The only time that I take huge notice of the words ‘I will’ is in a wedding service, when you’re not asked, are you in love with the bride or are you in love with the groom? You’re simply asked, will you love, honour, protect and be faithful? We only get one answer in that vow: I will. And the King said that. ‘I will.’ In the English language it’s an unusual piece of grammar, an emphatic promise. There’s nothing casual in the words ‘I will’. It’s a promise that you will do something.
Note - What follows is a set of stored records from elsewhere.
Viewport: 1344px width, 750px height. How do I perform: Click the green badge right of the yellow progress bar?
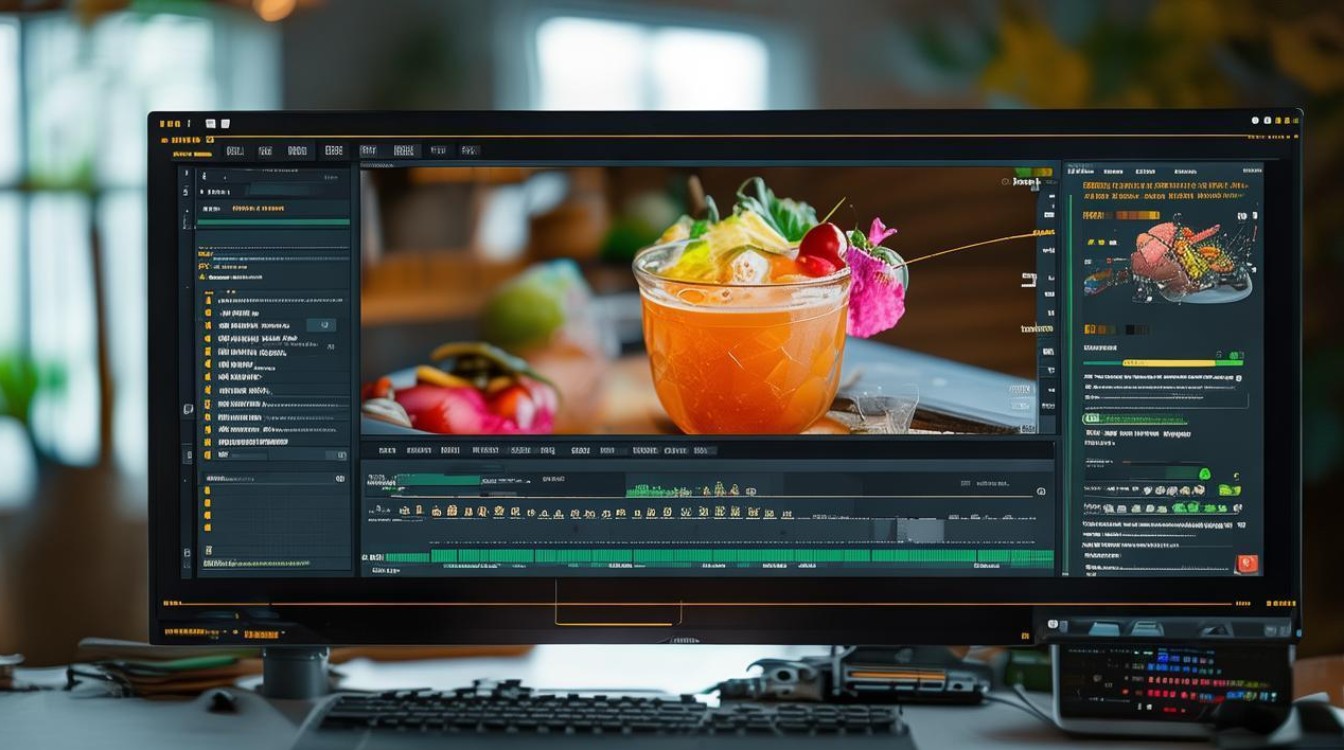click(x=1235, y=356)
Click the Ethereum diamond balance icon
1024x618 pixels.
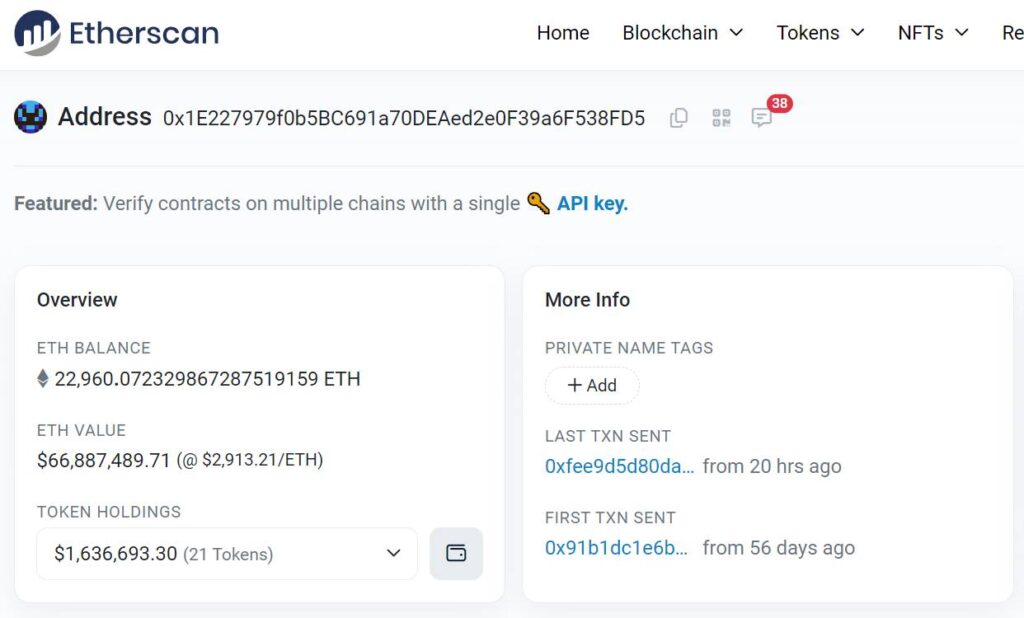43,379
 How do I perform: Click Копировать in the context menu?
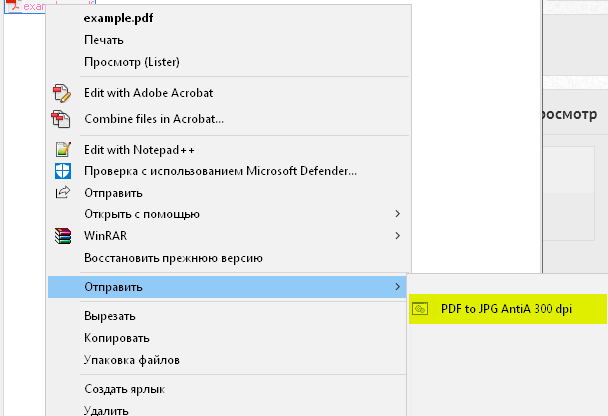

I wonder if dramatically, the moment in the service that spoke to you – I found myself surprised, maybe it’s because most of us have not seen a coronation – was to see the King just in a simple white tunic, kneeling, and then those screens were elegantly put around him as he was anointed with oil. The moment was saying, symbolically, it’s all about God’s equipping of you.

It was all over slightly quicker than I expected in the end. The Communion – I couldn’t believe how fast it was, with only the bishops and the King and Queen taking Communion. Liz Stuart put something on social media that made sense of it: the reason they took Communion was because of the covenanted vow the King had just made.

And that brings us to today. The new Communion table, the altar, isn’t just a piece of craftsmanship, it’s pure art in front of us, symbolic simply in the physical. Today I’m going to say a series of prayers over it, and I’m going to put a very tiny cross of oil on each corner and in the middle, setting it aside to echo a covenanted relationship, to echo the commitment to sacramental ministry that is yours as the people of God. For every time we say ‘I will’ to the Lord, he’s already poured his grace, his goodness, his mercy into our lives.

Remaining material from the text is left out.